** TASK TO CARRY OUT **
Copy every line below precisely, leaving nothing out.

++++ SUPPLIED MATERIAL

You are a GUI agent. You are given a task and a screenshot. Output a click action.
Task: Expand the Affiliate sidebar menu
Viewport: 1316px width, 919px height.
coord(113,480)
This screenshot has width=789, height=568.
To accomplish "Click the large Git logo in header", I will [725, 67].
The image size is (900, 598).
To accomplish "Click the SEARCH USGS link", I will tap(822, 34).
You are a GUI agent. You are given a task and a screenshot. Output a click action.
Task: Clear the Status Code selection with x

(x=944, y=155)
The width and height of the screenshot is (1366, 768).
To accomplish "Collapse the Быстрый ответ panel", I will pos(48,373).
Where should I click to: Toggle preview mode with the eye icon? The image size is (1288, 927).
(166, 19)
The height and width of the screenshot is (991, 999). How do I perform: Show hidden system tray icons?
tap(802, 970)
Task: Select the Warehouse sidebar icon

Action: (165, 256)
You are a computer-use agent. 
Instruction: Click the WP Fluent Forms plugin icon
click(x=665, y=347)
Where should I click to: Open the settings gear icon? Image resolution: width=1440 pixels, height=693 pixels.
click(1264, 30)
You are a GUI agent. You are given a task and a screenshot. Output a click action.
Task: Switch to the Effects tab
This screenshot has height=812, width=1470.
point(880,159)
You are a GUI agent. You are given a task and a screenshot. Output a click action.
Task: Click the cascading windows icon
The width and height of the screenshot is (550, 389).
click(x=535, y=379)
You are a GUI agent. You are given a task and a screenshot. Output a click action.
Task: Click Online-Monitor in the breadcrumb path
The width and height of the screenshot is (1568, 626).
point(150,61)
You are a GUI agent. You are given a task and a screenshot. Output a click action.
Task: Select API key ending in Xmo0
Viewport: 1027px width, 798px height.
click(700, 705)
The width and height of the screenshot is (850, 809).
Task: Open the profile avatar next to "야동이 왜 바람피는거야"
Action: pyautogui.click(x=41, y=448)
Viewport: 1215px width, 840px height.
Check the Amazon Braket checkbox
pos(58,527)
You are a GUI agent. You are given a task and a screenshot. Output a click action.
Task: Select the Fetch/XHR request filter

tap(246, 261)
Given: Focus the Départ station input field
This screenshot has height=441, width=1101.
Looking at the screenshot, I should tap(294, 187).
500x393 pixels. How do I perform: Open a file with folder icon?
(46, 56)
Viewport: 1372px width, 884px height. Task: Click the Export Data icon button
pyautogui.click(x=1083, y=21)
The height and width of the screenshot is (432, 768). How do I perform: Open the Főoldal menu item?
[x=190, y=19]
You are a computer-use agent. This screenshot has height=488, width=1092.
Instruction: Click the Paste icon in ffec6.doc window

++++++++

** SOLUTION BELOW **
You are a GUI agent. You are given a task and a screenshot. Output a click action.
Task: Expand the Affiliate sidebar menu
Viewport: 1316px width, 919px height.
coord(113,480)
This screenshot has width=789, height=568.
To accomplish "Click the large Git logo in header", I will [725, 67].
The image size is (900, 598).
To accomplish "Click the SEARCH USGS link", I will tap(822, 34).
You are a GUI agent. You are given a task and a screenshot. Output a click action.
Task: Clear the Status Code selection with x

(x=944, y=155)
The width and height of the screenshot is (1366, 768).
To accomplish "Collapse the Быстрый ответ panel", I will pos(48,373).
Where should I click to: Toggle preview mode with the eye icon? The image size is (1288, 927).
(166, 19)
The height and width of the screenshot is (991, 999). How do I perform: Show hidden system tray icons?
tap(802, 970)
Task: Select the Warehouse sidebar icon

Action: (165, 256)
You are a computer-use agent. 
Instruction: Click the WP Fluent Forms plugin icon
click(x=665, y=347)
Where should I click to: Open the settings gear icon? Image resolution: width=1440 pixels, height=693 pixels.
click(1264, 30)
You are a GUI agent. You are given a task and a screenshot. Output a click action.
Task: Switch to the Effects tab
This screenshot has height=812, width=1470.
point(880,159)
You are a GUI agent. You are given a task and a screenshot. Output a click action.
Task: Click the cascading windows icon
The width and height of the screenshot is (550, 389).
click(x=535, y=379)
You are a GUI agent. You are given a task and a screenshot. Output a click action.
Task: Click Online-Monitor in the breadcrumb path
The width and height of the screenshot is (1568, 626).
point(150,61)
You are a GUI agent. You are given a task and a screenshot. Output a click action.
Task: Select API key ending in Xmo0
Viewport: 1027px width, 798px height.
click(700, 705)
The width and height of the screenshot is (850, 809).
Task: Open the profile avatar next to "야동이 왜 바람피는거야"
Action: pyautogui.click(x=41, y=448)
Viewport: 1215px width, 840px height.
Check the Amazon Braket checkbox
pos(58,527)
You are a GUI agent. You are given a task and a screenshot. Output a click action.
Task: Select the Fetch/XHR request filter

tap(246, 261)
Given: Focus the Départ station input field
This screenshot has height=441, width=1101.
Looking at the screenshot, I should tap(294, 187).
500x393 pixels. How do I perform: Open a file with folder icon?
(46, 56)
Viewport: 1372px width, 884px height. Task: Click the Export Data icon button
pyautogui.click(x=1083, y=21)
The height and width of the screenshot is (432, 768). How do I perform: Open the Főoldal menu item?
[x=190, y=19]
You are a computer-use agent. This screenshot has height=488, width=1092.
Instruction: Click the Paste icon in ffec6.doc window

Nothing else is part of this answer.